Assignment:
Write the following entries out again exactly, skipping each image.

==== Information provided

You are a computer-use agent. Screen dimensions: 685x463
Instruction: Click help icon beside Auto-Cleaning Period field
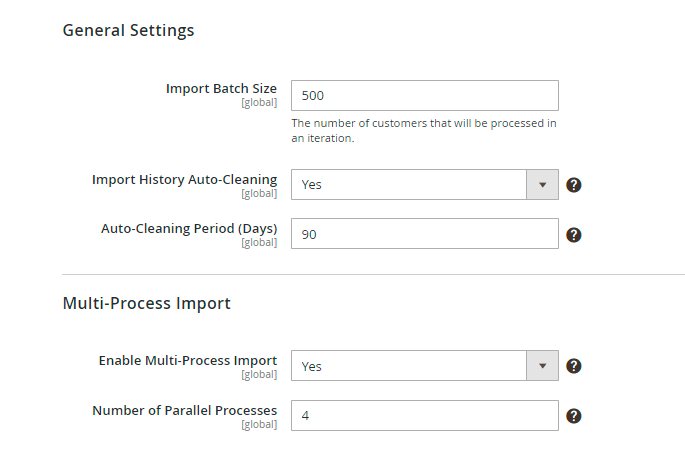coord(574,235)
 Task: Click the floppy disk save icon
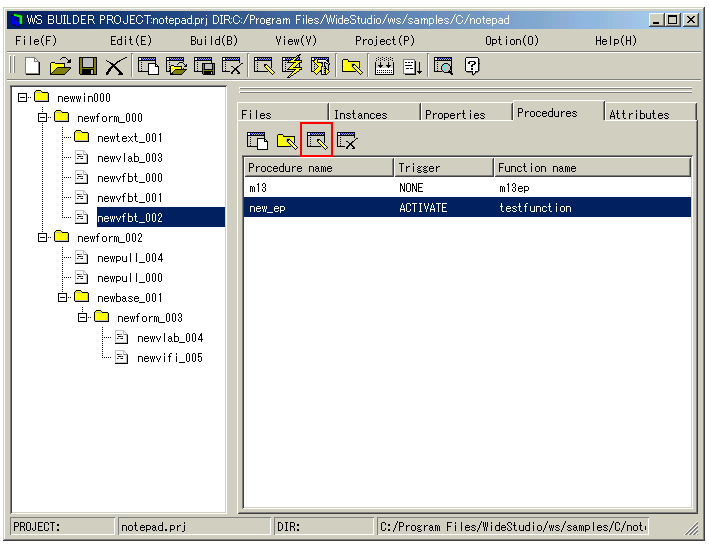(88, 67)
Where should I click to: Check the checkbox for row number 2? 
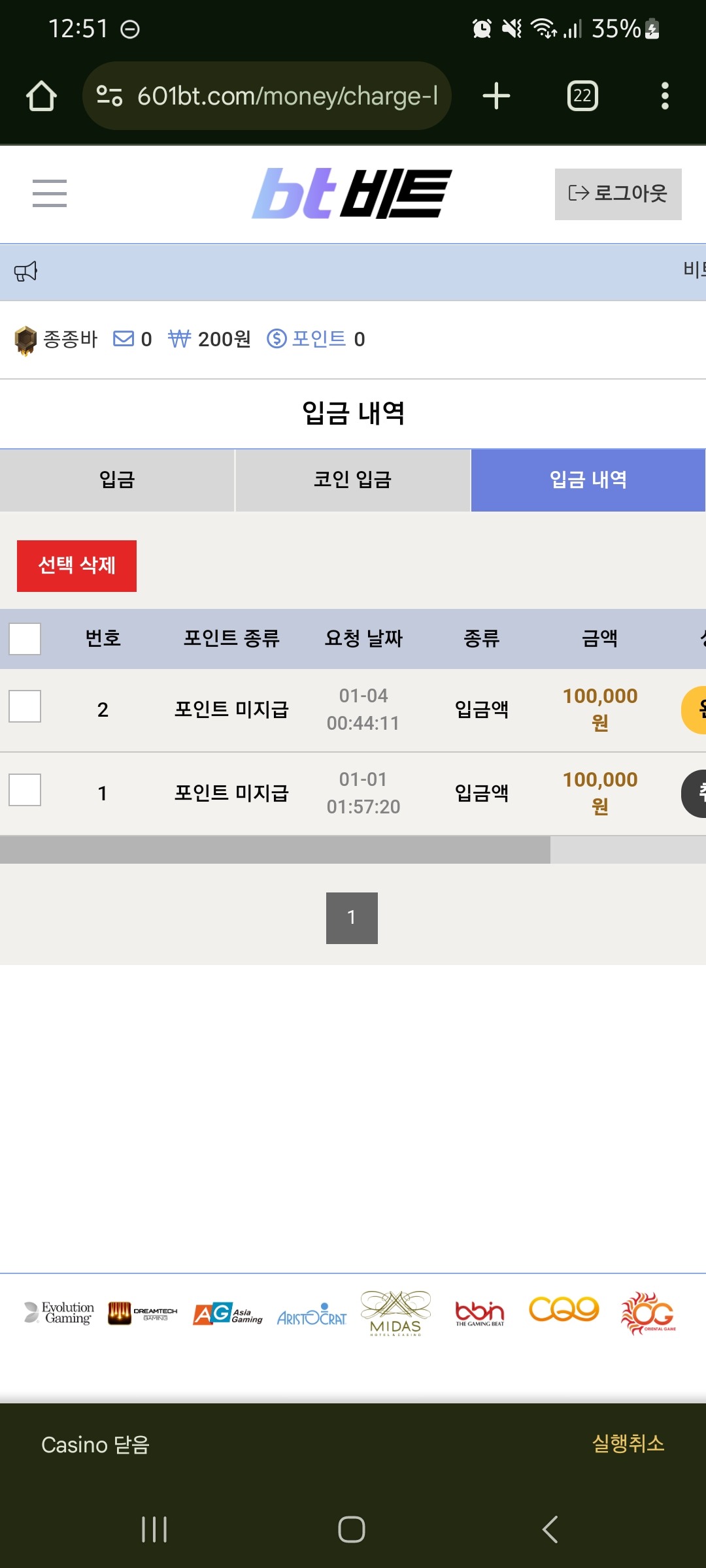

========

Solved problem:
You are a computer-use agent. Screen dimensions: 685x463
Instruction: Click help icon beside Auto-Cleaning Period field
coord(574,235)
 Task: Click the floppy disk save icon
(88, 67)
Where should I click to: Check the checkbox for row number 2? 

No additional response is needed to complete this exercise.